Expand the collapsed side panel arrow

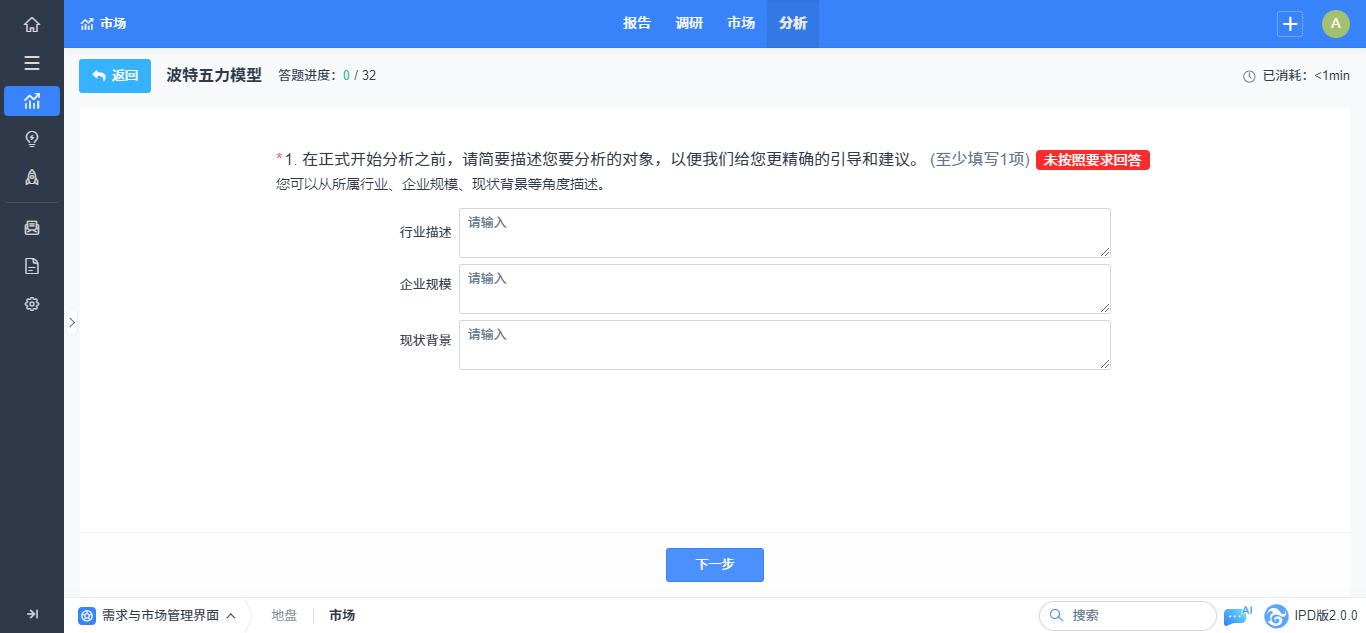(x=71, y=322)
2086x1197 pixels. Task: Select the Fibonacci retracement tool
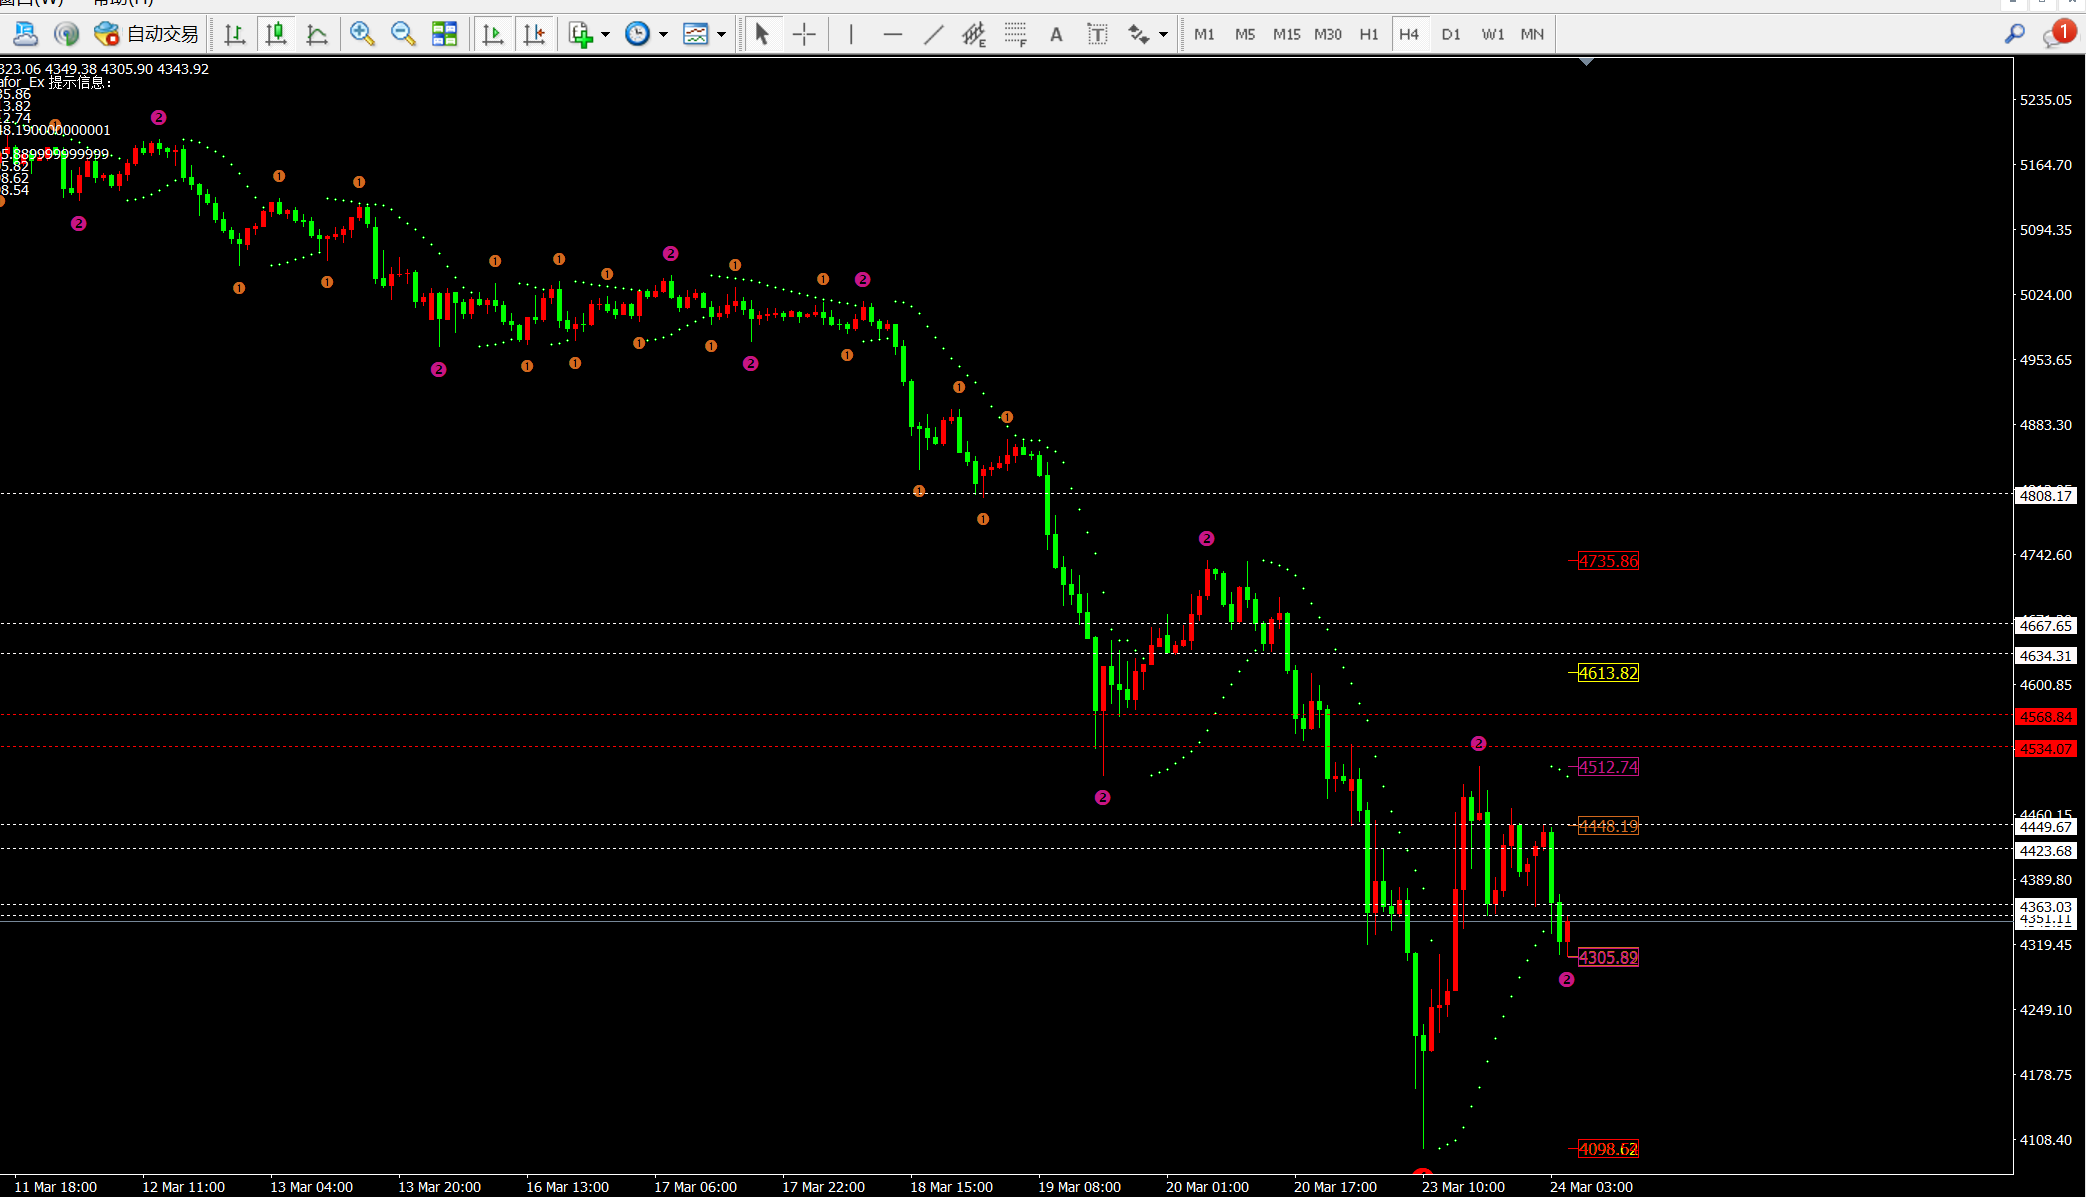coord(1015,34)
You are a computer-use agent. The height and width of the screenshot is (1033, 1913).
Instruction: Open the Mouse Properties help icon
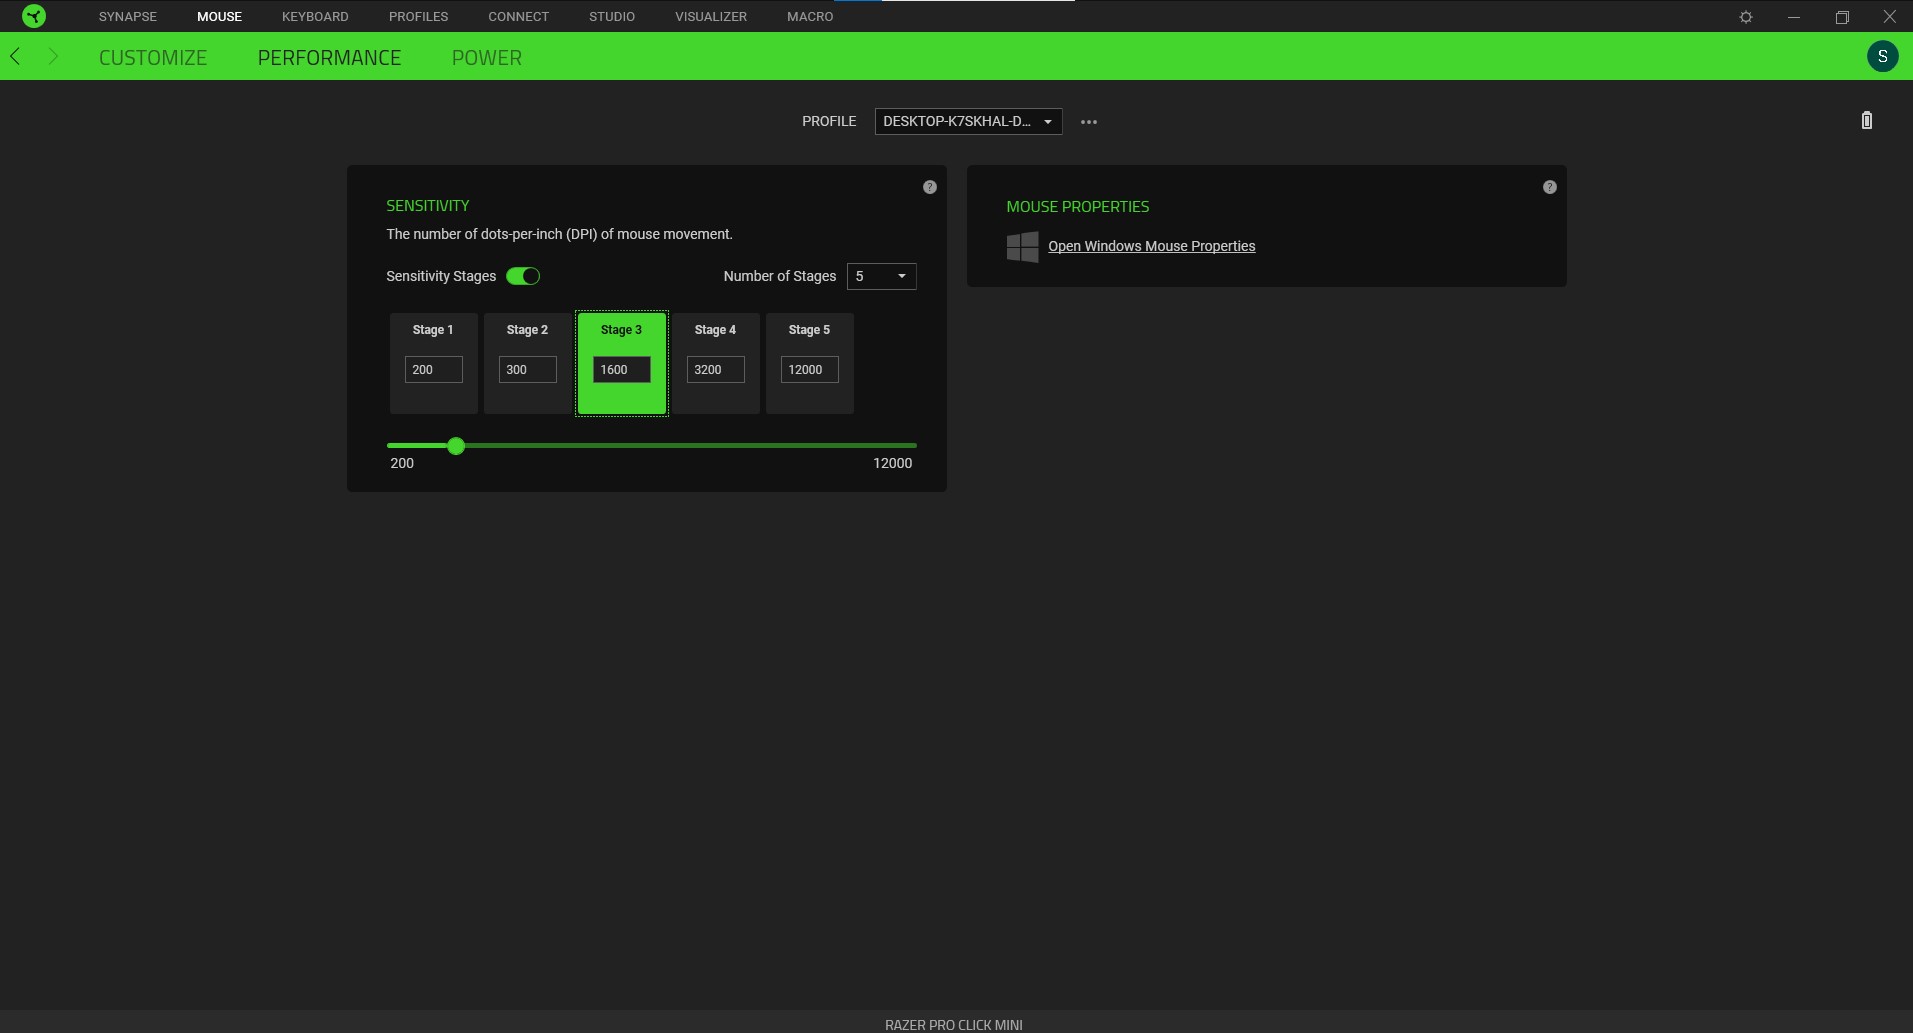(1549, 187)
+ + + + +
**Exercise prompt:** Please write out all the entries above again with their requests unchanged, adding 93 to every coordinate number in the answers. Leave the pictures out.

**Reply:**
Expand the collapsed side panel arrow

(x=164, y=415)
2086x1197 pixels. Task: Select the Fibonacci retracement tool
coord(1108,127)
You are a computer-use agent. The height and width of the screenshot is (1033, 1913).
Instruction: Open the Mouse Properties help icon
(1642, 280)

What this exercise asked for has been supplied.